===== Data provided

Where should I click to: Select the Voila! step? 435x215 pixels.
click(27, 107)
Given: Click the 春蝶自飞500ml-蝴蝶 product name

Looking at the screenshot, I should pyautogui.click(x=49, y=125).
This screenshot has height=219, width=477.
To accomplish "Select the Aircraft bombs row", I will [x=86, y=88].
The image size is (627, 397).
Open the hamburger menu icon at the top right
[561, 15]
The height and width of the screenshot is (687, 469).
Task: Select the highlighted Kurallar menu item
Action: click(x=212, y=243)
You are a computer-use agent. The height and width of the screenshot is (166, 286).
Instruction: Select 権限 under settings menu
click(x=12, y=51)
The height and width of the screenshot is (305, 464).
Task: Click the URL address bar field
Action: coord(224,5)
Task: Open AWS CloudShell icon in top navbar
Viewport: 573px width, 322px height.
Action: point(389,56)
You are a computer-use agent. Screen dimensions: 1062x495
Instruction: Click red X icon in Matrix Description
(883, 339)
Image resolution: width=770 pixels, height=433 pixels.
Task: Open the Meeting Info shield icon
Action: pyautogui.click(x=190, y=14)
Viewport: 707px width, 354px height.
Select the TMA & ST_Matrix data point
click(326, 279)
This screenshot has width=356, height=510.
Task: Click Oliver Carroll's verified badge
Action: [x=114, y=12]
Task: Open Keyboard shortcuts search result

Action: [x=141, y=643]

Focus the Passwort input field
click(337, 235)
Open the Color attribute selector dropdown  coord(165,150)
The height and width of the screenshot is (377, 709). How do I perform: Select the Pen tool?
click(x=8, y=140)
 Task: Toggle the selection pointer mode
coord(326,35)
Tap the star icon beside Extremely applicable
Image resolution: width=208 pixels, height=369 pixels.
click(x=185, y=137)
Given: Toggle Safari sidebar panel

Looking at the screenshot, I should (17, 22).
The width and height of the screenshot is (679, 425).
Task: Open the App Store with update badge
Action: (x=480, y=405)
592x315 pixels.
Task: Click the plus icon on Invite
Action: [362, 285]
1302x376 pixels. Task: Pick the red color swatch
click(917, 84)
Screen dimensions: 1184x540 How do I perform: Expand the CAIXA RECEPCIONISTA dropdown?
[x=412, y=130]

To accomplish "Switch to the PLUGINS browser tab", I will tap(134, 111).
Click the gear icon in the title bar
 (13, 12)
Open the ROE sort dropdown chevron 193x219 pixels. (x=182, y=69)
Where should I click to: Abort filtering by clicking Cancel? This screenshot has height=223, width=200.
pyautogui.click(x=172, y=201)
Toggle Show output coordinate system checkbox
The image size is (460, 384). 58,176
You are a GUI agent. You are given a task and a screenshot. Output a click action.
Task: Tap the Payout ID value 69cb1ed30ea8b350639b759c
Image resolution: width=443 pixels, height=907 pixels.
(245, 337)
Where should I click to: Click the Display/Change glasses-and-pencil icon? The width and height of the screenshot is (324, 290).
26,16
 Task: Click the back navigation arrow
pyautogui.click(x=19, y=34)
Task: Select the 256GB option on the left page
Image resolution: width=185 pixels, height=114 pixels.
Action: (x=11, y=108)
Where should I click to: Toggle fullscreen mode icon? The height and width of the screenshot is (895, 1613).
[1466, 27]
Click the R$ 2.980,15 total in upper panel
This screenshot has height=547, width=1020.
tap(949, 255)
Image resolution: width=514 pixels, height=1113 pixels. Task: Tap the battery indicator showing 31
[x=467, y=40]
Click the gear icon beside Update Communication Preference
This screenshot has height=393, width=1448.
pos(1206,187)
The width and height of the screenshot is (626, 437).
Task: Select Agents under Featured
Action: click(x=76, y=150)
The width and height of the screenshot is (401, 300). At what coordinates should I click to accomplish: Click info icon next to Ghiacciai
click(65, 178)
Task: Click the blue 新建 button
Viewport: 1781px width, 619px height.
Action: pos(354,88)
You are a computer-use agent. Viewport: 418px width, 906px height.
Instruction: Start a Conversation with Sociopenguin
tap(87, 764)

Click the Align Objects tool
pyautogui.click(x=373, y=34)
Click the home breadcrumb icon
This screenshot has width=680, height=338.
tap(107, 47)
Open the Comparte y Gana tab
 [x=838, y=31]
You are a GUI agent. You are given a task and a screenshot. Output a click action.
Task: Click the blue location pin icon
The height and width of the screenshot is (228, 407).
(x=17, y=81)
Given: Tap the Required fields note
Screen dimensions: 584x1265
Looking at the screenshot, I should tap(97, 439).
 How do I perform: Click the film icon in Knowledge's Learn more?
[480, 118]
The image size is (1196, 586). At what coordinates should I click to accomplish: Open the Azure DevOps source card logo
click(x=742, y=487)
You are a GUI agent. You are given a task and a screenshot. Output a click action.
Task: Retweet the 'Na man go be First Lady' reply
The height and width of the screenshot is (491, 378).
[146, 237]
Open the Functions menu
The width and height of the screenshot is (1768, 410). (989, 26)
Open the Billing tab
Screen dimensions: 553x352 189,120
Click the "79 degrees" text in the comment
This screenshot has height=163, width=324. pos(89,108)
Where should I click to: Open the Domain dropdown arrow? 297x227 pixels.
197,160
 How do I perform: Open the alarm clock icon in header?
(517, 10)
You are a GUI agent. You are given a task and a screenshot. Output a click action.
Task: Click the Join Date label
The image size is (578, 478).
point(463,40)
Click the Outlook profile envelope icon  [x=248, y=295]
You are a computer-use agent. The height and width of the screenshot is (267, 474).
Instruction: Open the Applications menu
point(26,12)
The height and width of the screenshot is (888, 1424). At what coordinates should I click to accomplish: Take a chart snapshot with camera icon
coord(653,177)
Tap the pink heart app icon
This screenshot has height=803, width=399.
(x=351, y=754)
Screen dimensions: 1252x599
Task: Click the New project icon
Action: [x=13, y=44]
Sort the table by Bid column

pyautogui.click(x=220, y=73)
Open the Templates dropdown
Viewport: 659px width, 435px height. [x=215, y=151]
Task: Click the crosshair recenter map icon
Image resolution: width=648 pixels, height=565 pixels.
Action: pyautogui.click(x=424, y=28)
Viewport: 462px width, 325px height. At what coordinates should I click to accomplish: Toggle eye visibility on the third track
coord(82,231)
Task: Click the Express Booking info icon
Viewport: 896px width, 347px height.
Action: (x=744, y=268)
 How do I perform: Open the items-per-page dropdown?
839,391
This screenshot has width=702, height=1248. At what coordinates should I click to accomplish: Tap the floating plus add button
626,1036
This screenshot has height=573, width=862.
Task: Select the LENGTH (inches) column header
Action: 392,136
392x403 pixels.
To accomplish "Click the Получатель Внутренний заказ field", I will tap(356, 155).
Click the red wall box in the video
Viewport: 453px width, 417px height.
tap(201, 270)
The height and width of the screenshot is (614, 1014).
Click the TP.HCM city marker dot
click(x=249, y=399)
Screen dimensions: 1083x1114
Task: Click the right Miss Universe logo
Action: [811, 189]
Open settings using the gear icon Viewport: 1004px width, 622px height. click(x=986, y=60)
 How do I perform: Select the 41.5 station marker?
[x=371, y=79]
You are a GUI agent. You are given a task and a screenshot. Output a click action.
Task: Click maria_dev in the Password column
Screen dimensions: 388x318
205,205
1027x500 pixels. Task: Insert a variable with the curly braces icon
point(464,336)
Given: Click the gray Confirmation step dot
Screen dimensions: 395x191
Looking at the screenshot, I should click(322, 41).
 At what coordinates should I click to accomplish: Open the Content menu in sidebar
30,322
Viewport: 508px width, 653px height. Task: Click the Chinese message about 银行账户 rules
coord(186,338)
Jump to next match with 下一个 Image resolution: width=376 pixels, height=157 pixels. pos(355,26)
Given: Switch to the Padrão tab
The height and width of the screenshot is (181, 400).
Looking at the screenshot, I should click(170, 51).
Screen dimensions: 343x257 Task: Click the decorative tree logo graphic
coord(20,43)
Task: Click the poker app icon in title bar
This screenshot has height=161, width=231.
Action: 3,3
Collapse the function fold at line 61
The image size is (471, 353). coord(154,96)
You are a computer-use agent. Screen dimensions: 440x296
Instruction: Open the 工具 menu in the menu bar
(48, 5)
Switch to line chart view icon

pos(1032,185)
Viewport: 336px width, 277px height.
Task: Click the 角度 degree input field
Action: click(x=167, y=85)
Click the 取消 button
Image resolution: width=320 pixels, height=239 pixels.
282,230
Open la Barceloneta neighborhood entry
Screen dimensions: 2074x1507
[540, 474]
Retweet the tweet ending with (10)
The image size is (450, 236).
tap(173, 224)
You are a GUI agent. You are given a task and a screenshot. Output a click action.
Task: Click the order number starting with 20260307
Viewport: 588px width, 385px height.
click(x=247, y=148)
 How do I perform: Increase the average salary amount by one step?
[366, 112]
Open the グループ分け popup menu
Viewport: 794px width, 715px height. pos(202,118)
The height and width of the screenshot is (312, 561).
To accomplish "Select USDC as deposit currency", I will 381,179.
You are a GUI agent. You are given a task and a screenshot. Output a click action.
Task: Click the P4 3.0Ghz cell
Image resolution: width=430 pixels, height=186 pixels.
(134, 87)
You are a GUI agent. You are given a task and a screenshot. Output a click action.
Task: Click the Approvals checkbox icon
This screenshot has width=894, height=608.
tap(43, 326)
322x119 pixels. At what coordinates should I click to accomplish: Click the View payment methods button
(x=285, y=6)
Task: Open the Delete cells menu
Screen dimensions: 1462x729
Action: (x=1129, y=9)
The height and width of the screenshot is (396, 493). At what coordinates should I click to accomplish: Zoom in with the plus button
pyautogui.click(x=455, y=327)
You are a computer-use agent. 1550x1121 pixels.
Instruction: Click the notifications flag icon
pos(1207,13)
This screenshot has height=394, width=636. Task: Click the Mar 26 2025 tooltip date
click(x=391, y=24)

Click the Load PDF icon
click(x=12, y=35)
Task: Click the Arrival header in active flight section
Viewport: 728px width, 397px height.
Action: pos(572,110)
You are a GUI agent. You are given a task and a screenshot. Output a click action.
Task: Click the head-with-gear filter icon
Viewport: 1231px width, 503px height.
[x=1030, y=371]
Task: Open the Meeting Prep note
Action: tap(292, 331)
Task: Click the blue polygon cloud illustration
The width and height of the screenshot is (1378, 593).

==========

State only the number of lines in these entries that contain "computer".

» Output for this exercise
6